Figure 6c depicts the variation curve of the spontaneous field E SP of the four stations in the southern section of the Tan-Lu fault zone. It can be seen that after June 2015, all four E SP stations showed clear trend anomalies with time quasi-synchronization. According to the principle of the CRSC method, the E SP trend anomalies of these four stations possess reliability.
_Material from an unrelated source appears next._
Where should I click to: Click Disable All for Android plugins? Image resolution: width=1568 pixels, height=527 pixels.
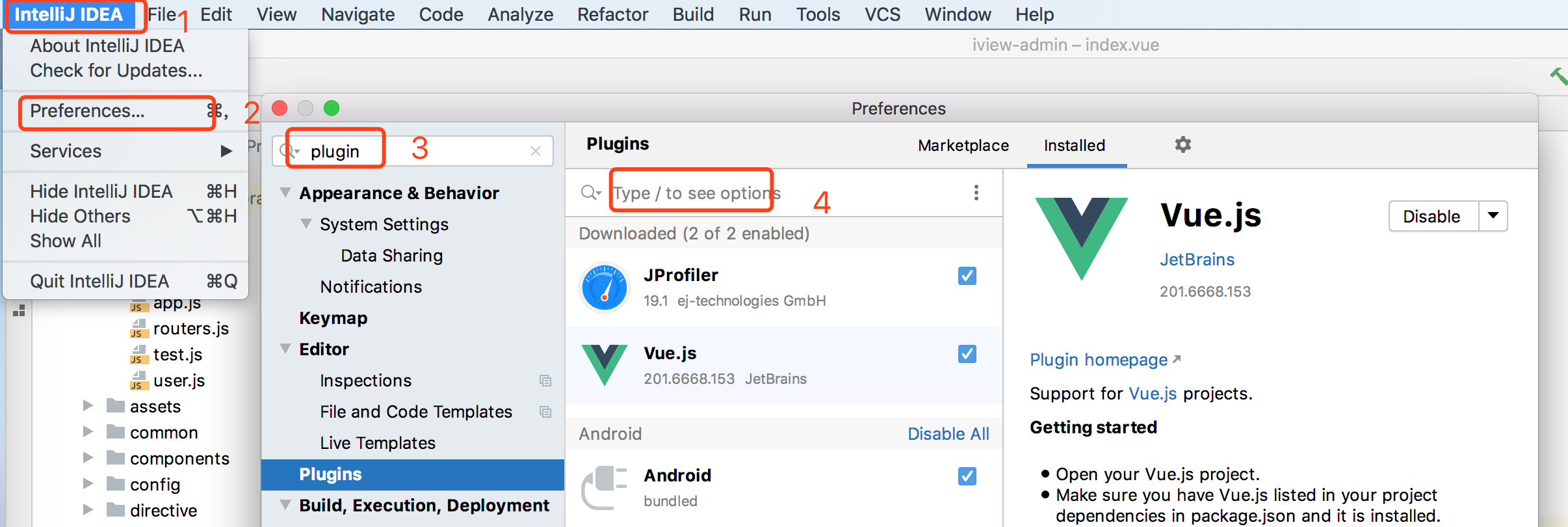[x=948, y=434]
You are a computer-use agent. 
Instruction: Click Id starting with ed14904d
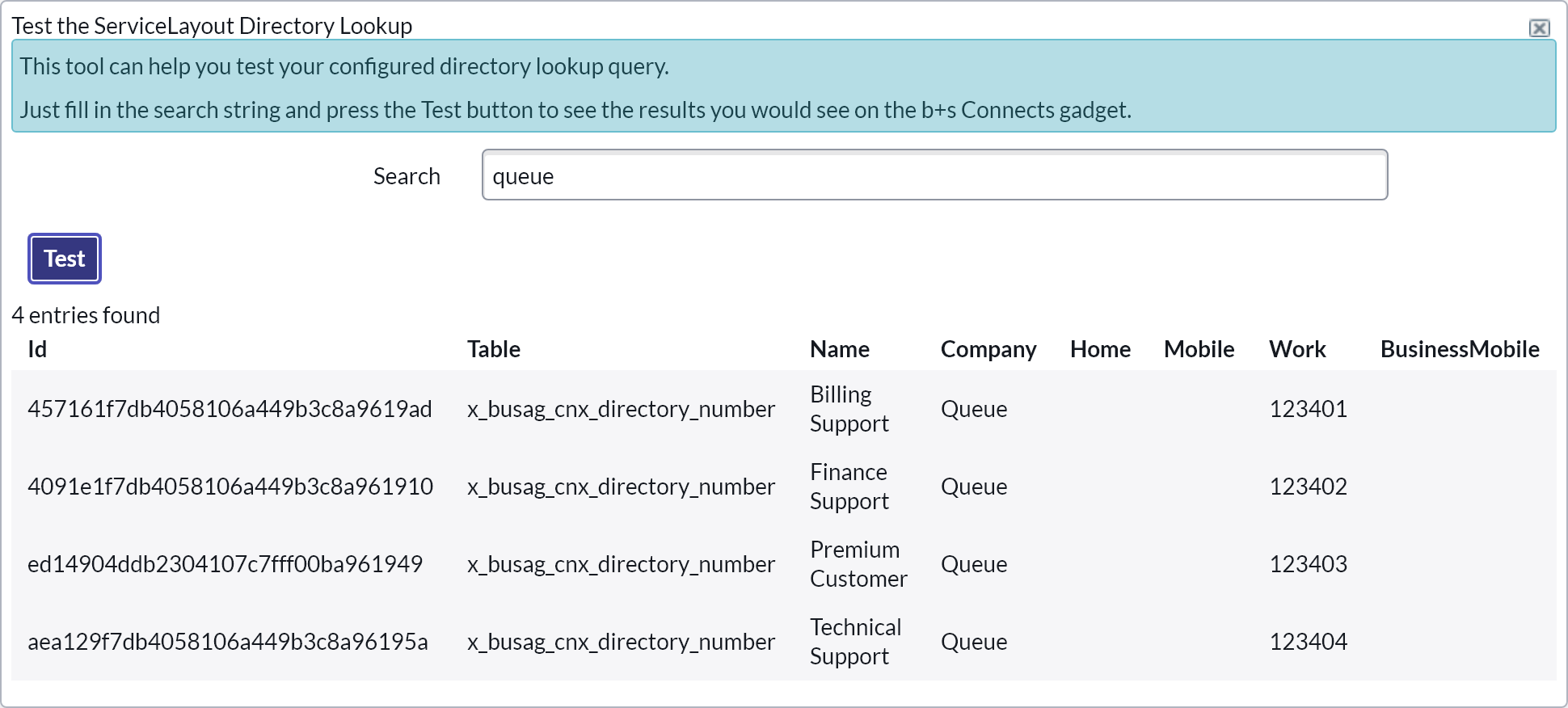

Figure 6a shows that these four stations are remote from the epicenters of strong earthquakes, whose E SP trend variation does not correlate with earthquakes at M S 6.0 or below. However, Fig. 6b, c shows that E SP trend variations have possible correlations with the major M S 7.2 earthquake in the East China Sea in November 2015, and the M S 7.3 earthquake on Kyushu island in April 2016.

5 Conclusions

1) The VAN method is more suitable for the blocks or sites with relatively stable tectonic activities. Its purpose is to explore the SES for short-impending predictions since this method can narrow the time window of the impending earthquake from a few days to one week or so (Varotsos et al. 2011). The CRSC method is used for multiple sites; it is more adaptable to the regions with complex electromagnetic environments and fault distributions as well as intense tectonic activities. Moreover, it confirms the authenticity of data anomalies. The RTL statistical method depends mainly on the selection of an appropriate model or algorithm that can be broadly applied in principle. So the selection of these methods may be affected by the factors such as regional, site, tectonic activities and others in the reliability analysis of spontaneous field variations.
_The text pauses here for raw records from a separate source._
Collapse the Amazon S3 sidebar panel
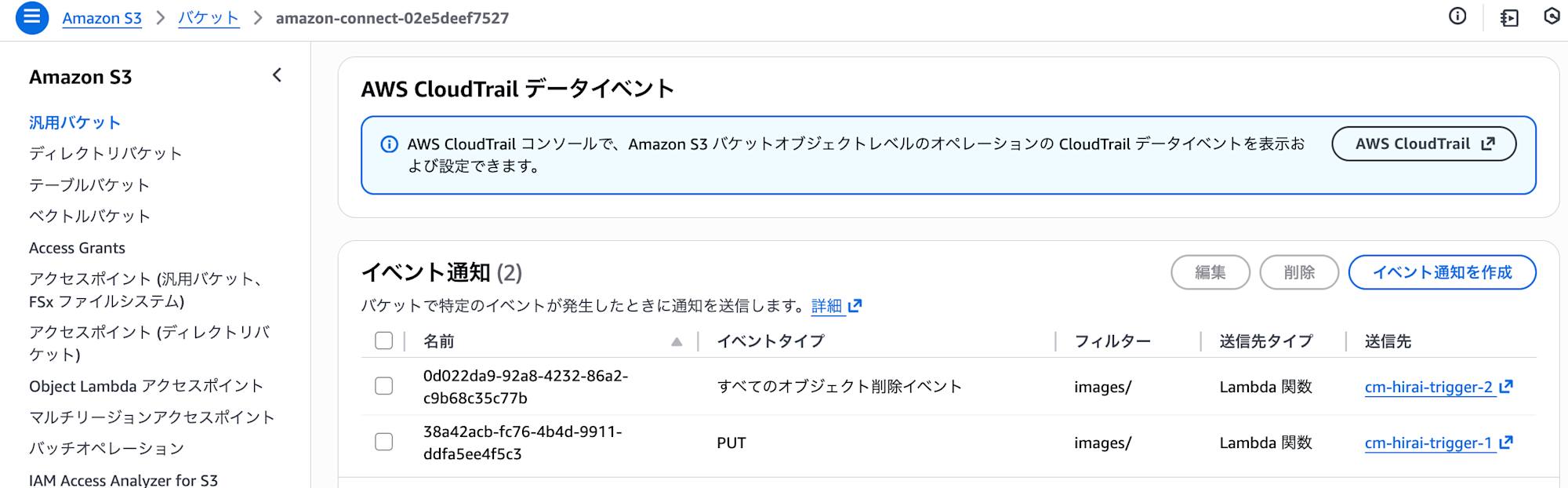 point(276,75)
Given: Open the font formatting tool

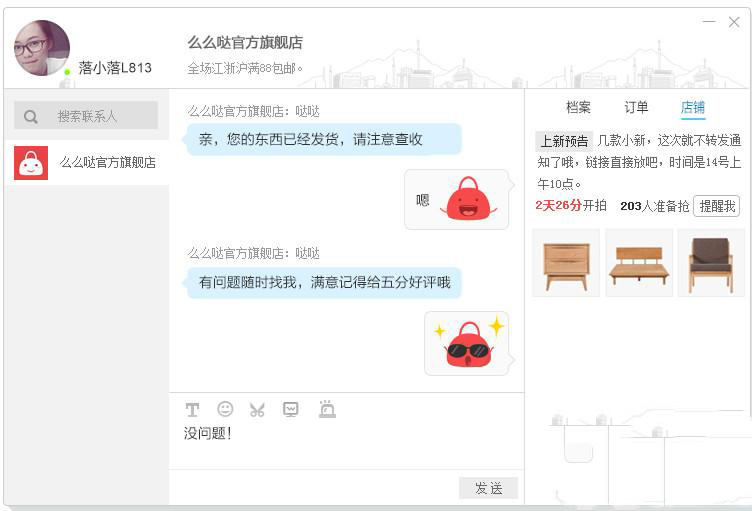Looking at the screenshot, I should click(x=193, y=409).
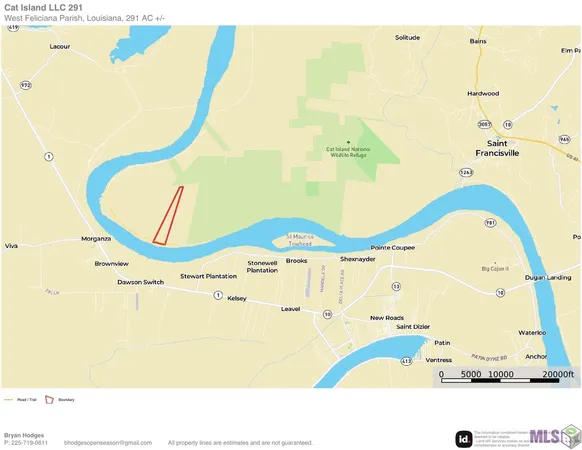This screenshot has width=582, height=450.
Task: Click the Cat Island National Wildlife Refuge label
Action: point(348,152)
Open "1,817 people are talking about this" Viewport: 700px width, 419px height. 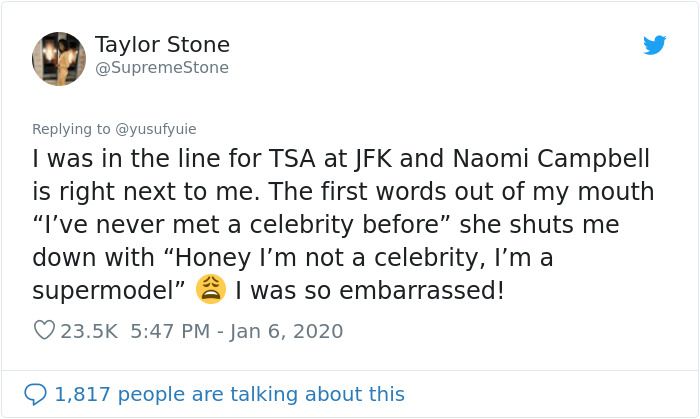229,394
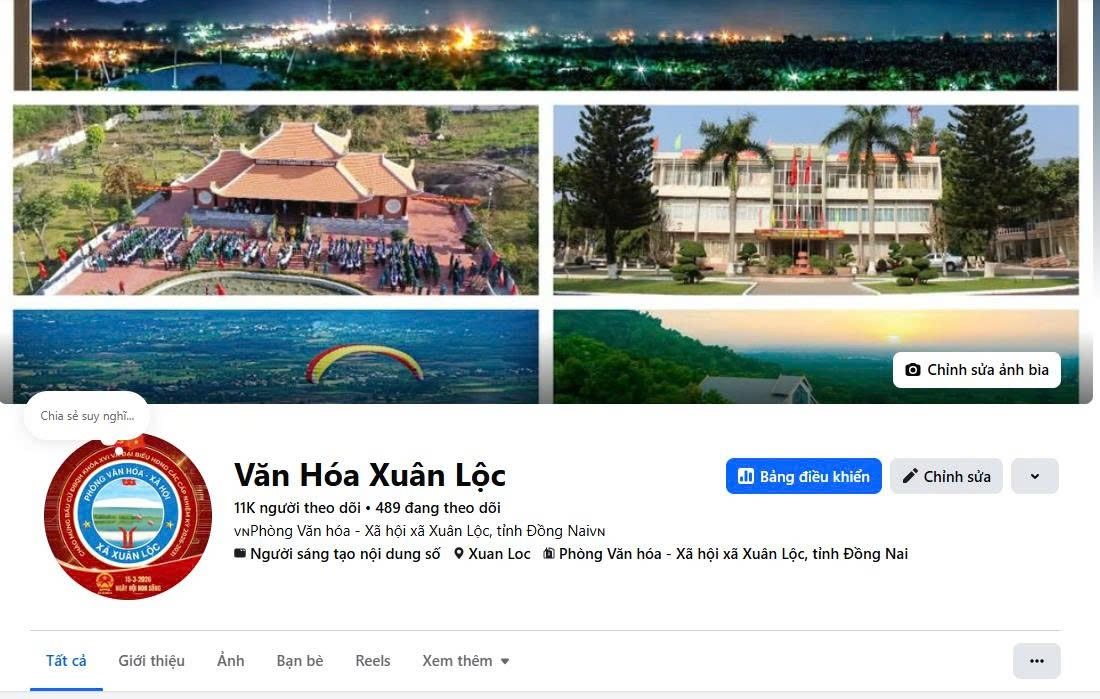Open the three-dots options beside tabs

click(x=1037, y=661)
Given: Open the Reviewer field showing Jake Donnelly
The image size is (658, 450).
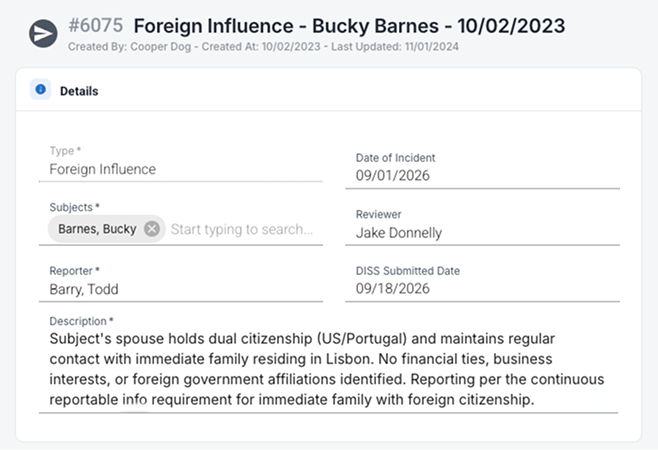Looking at the screenshot, I should point(483,233).
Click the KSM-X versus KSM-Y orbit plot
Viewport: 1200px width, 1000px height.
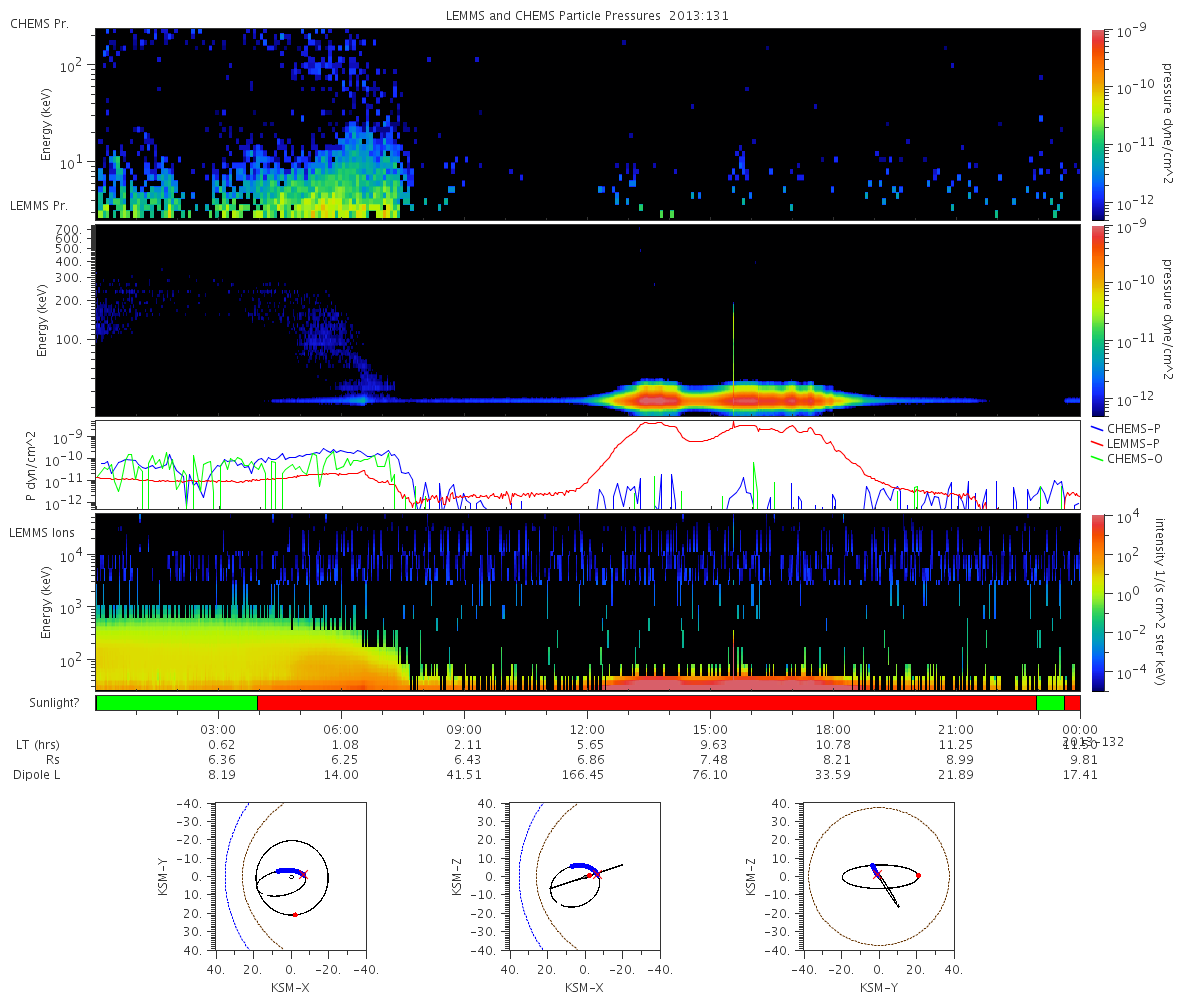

2) In recent years, the trend variations of spontaneous fields on the North–South seismic belt and the southern Tan-Lu fault zone have alternated between relative stability and drastic fluctuation. Overall, the spontaneous field strength of at least 30% of the stations exhibited trend anomalies during the strong earthquake cluster period on the North–South seismic belt. In the southern section of the Tan-Lu fault zone, the spontaneous field strength of four stations exhibited trend anomalies after June 2015, which might be correlated with the large earthquakes, respectively, occurred in the East China Sea in November 2015 and Kyushu island, Japan, in April 2016.